トップページ > 旬のお魚紹介 > イサキ

イサキ

5月上旬

■特徴
イサキは本州中部以南、八丈島から南シナ海に分布します。
ただし、沖縄には分布しません。沿岸の岩礁域や浅海、内湾に多く生息します。太平洋側では関東から九州まで、日本海側では北陸から九州までの暖流域で特に多く見られます。

体は細長い紡錘形で、わずかに側扁(左右に押しつぶされたような形)します。体長20cmぐらいまでの若魚では体に3本の幅広い暗褐色の縦帯がまっすぐ走りますが、成長につれて薄くなり、24cm以上では消えます。幼魚の地色は黄みが強く、黒と黄色の対照が美しい縞模様をつくります。このため、イノシシの子供と同じように、瓜の縞に見立てて「うりんぼう」と呼ばれることがあります。全長は45cmになります。

産卵期は5から9月。関東周辺では、1歳で13cm、3歳で30cm以上になります。稚魚は内湾の水深5から10mぐらいのアマモ場、あるいは海藻の多い岩礁と砂底の境界付近を群れで泳いでいます。成魚は小型の魚類や甲殻類を食べています。

定置網、刺網、一本釣などで漁獲されます。漁獲は長崎県が主産地で、山口県、福岡県、三重県、高知県、愛媛県が続きます。
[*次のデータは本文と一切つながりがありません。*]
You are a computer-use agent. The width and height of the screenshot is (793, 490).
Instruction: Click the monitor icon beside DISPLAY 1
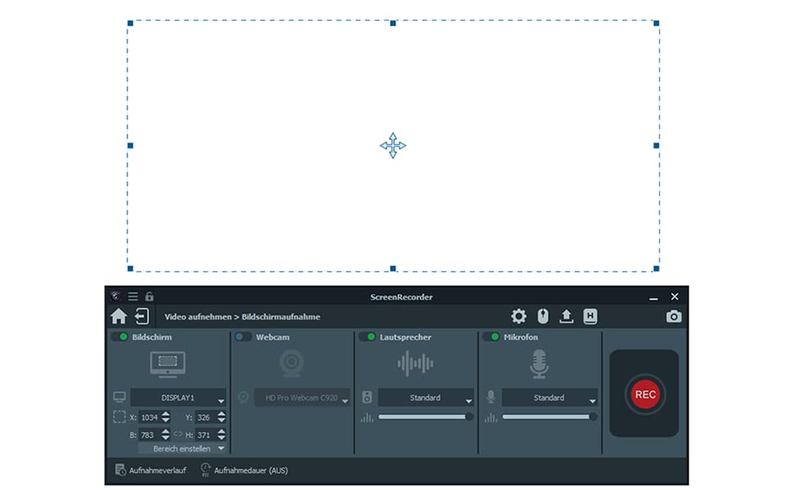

高知県、愛媛県、熊本県、長崎県などで養殖も行われています。

6から7月は脂がのっておいしく、「つゆいさき」と呼ばれます。
肉質はくせがなく、様々な料理に向きます。大型魚は刺身、小型魚は塩焼き、煮つけが一般的です。ムニエルやフライなども美味です。

初夏の旬がとくにおいしい高級魚で、身質は鮮度が良いほど薄いピンクがかった透明感があります。

【成分の特徴】
たんぱく質、脂質、カルシウム、ビタミンAを多く含みます。動脈硬化予防・疲労回復・骨粗しょう症予防などに大変効果があり、さらにビタミンAは、皮膚や内臓、目の粘膜を強化します。